▶ [BRIEF A]:
Decide whether each statement below agrees with the passage on the monitoring tool. Answer yes or no, and quote the words of the passage that settle it.
(i) The sensors may include X-ray devices.
(ii) An alert about a crack can be issued only once a measured value has reached a predetermined value.
(iii) The tool is required to store the results from the process.
▶ [BRIEF B]: Please print the part of the passage on the monitoring tool that starts at "Referring back to" and ends at "other maneuvering implement.".

The monitoring tool 25 may be used to detect cracks and/or other damage to the equipment and/or products. The sensors 31 could be of various kinds (e.g., cameras, LiDAR, laser devices, X-ray devices, etc.). In one example, cloud point representation 41 can also show a crack 44. The crack 44 has a measurable distance L2 (e.g. 1 cm) along a longest path of the crack 44. The length could be also be determined as a straight line from one end to the other, as its linear distance along the centerline of the crack or in other ways. A crack 44 may also be measured by a width W1 measurement. The width may be determined at points along the length, as an average, as the greatest or in other ways. A crack 44 may also have a depth D1 (e.g. 1 mm) that can be measured by the monitoring device 25. As with length and width, depth may be determined as an average, the greatest depth, etc. An earth working equipment may also have multiple fractures along a single path or multiple paths, each becoming another crack 44 to be measured and/or assessed. The length, width and/or depth can be used to determine the size and/or severity of the crack. For example, once any one of the measured values W1, L2, D1 has reached a predetermined value (e.g. W1=2 inches, L2=5 inches, D1=0.25 inch), then an alert may be issued. Also, as an example, the crack 44 may be monitored as to its growth by overlaying a previous cloud point presentation over the new cloud point representation 41 to measure the difference in width W1, length L2, and/or depth D1. As with the deformation detection, an alert may be issued at the onset of the crack 44 rather than the measured values width W1, length L2, depth D1 reaching a predetermined value.

Referring back to the tool 25 of FIG. 7, the tool 25 may include a maneuvering device 29 (e.g., an articulated, controlled arm, driven universal joint, etc.) for maneuvering at least one sensor 31. The maneuvering arm 29 may be securely connected to the mobile device 36 at one end 45 and to the sensor 31 at the opposed end 46. In certain examples, the maneuvering device 29 is mounted, so that it has a clear line of sight to monitor the products, equipment, etc. The computing system 198 (on and/or remote from mobile device) may include instructions to control the orientation of the maneuvering device 29. Maneuvering device 29 could, e.g., be a controlled, articulated arm, swivel or other maneuvering implement.

The tool 25 may have a communication device 35 for communicating through the network 40 (or otherwise) to computing system 198 and/or various components of the system 39 that are remote to the tool 25. The communicating device 35 on tool 25 is configured for receiving and/or transmitting information and/or data to and/or from an electronic sensor 31 and/or a remote device such as handheld device 28, transport device 27, database 194 and/or computing system 198, as well as optionally with sensors in other system components such as the equipment, bucket, teeth, shrouds, etc.

The tool 25, databases 194, handheld devices 28, computing system 198, equipment 1B, ground-engaging products 15, etc. may each, some or all include a communication device 35 such as a transceiver for wireless communication. Various components of system 39 may also include a beacon 37 which transmits location information and/or other signal such that location information could be determined, e.g., by signal strength. GPS may alternatively or additionally be used. Multiple antennas 35 could be used to increase the reliability of picking up the signal if desired or needed for the particular operation. Multiple antennas and/or remote devices could be used to increase the reliability of picking up the signal if wireless transmission is used and the additions are desired or needed for the particular operation. The tool 25 can be configured to collect data from characteristics such as cracks, deformation, presence, part identification, presence, operational limits, equipment faults, equipment proximity violations, locate system sensors, condition, usage, performance, wear, etc. The tool 25 may also communicate with other communication devices 35 wirelessly, or through a wired connection which specific product(s) may need maintenance either because the product part is lost, a crack has reached a predetermined value, a deformation has reached a predetermined value, or because the product is worn past the minimum wear profile. In addition, the tool 25 may optionally store the results from the process. System information may be transmitted in various ways, e.g., by electromagnetic waves that can have a wavelength greater than the visible spectrum (e.g., infrared, microwave, or Radio Frequency [RF]), but may be in the ultrasonic or x-ray spectrum, Bluetooth, etc.

▶ [DATA SHOWN]:
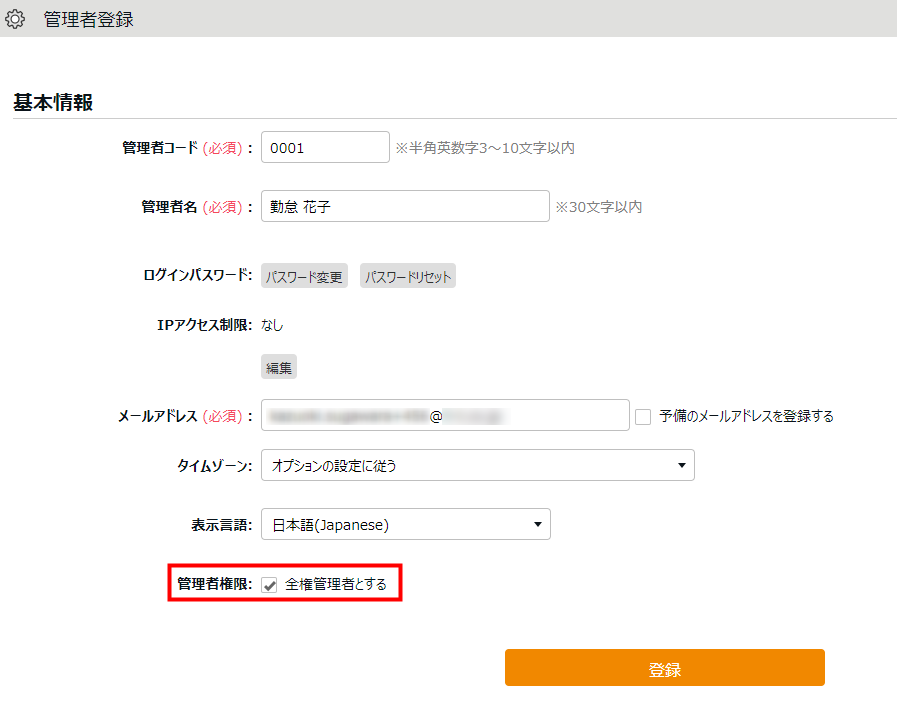
Task: Click the ログインパスワード label
Action: (x=197, y=276)
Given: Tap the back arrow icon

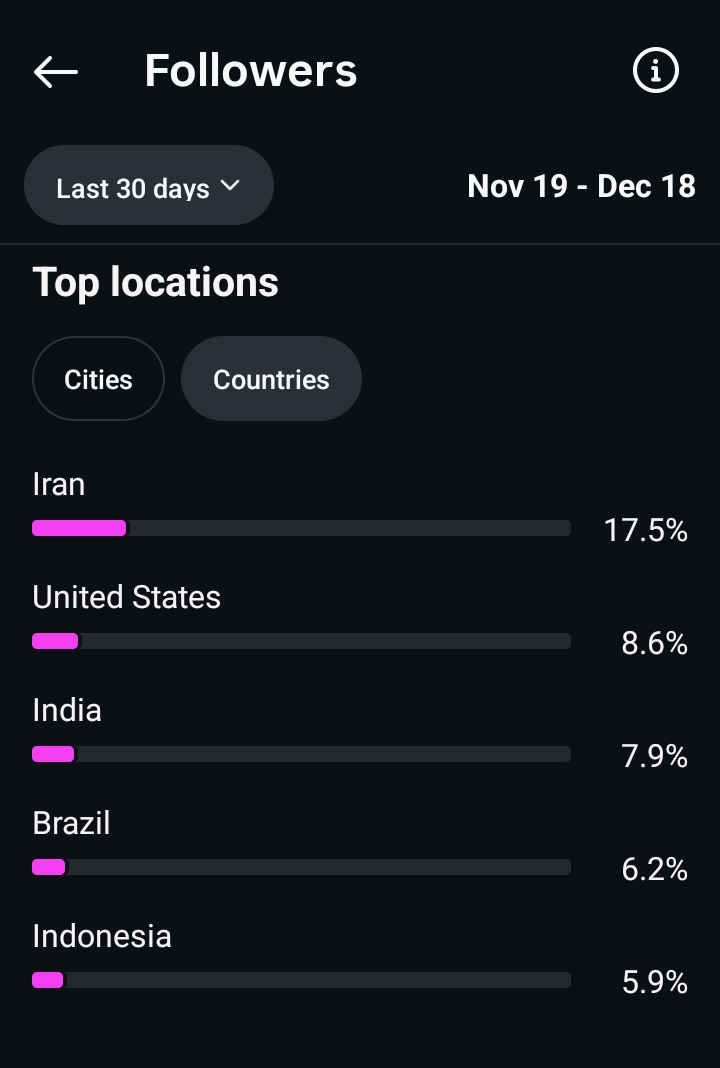Looking at the screenshot, I should [x=56, y=71].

▶ [EXERCISE RESPONSE A]:
(i) Yes: "cameras, LiDAR, laser devices, X-ray devices"
(ii) No: "an alert may be issued at the onset of the crack 44 rather than the measured values width W1, length L2, depth D1 reaching a predetermined value"
(iii) No: "the tool 25 may optionally store the results from the process"

▶ [EXERCISE RESPONSE B]:
Referring back to the tool 25 of FIG. 7, the tool 25 may include a maneuvering device 29 (e.g., an articulated, controlled arm, driven universal joint, etc.) for maneuvering at least one sensor 31. The maneuvering arm 29 may be securely connected to the mobile device 36 at one end 45 and to the sensor 31 at the opposed end 46. In certain examples, the maneuvering device 29 is mounted, so that it has a clear line of sight to monitor the products, equipment, etc. The computing system 198 (on and/or remote from mobile device) may include instructions to control the orientation of the maneuvering device 29. Maneuvering device 29 could, e.g., be a controlled, articulated arm, swivel or other maneuvering implement.